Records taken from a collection
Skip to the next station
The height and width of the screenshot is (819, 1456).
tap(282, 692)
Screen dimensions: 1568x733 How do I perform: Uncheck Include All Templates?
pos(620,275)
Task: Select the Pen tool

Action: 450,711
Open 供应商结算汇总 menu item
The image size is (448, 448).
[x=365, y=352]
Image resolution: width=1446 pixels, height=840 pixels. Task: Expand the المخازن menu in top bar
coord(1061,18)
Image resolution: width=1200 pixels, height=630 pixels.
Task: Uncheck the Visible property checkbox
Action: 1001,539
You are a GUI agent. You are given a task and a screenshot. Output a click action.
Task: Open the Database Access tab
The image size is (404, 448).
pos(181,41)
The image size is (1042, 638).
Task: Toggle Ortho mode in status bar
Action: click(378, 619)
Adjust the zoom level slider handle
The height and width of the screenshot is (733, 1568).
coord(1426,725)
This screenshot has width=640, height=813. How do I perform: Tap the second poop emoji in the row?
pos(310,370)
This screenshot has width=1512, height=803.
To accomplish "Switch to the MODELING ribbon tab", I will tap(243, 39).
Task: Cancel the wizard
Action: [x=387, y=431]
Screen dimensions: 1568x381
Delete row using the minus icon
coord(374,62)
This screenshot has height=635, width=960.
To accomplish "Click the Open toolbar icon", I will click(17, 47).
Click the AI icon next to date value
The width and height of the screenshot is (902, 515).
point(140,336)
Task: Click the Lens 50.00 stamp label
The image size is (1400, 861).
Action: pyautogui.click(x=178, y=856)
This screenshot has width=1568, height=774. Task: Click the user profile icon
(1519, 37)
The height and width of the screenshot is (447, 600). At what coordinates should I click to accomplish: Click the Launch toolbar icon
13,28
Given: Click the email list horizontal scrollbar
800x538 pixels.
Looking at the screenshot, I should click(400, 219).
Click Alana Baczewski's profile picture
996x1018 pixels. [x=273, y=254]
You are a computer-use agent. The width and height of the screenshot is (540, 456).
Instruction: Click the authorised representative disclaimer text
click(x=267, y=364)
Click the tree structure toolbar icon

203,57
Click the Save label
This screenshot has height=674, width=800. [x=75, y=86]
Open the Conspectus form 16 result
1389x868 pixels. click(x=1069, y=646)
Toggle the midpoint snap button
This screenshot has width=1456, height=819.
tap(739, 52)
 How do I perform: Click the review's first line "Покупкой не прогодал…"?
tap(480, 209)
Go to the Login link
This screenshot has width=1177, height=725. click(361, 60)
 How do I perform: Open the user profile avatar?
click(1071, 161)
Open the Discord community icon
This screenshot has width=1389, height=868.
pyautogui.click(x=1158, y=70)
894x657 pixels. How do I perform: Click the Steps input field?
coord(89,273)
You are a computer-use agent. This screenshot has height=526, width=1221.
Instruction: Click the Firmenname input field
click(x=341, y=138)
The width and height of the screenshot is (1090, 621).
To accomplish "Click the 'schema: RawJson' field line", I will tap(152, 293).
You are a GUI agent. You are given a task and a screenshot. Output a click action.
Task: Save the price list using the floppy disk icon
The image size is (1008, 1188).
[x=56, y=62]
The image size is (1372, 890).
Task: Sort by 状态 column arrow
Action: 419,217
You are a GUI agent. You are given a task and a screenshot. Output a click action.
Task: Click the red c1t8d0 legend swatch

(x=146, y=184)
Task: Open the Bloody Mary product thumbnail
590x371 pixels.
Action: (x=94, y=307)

» **Problem requirements**: Please copy each line of the items above that contains the string "icon". Case counts.

» **Exercise answer**:
Delete row using the minus icon
To accomplish "Click the Open toolbar icon", I will click(17, 47).
Click the AI icon next to date value
This screenshot has width=1568, height=774. Task: Click the user profile icon
The height and width of the screenshot is (447, 600). At what coordinates should I click to accomplish: Click the Launch toolbar icon
Click the tree structure toolbar icon
Open the Discord community icon
Task: Save the price list using the floppy disk icon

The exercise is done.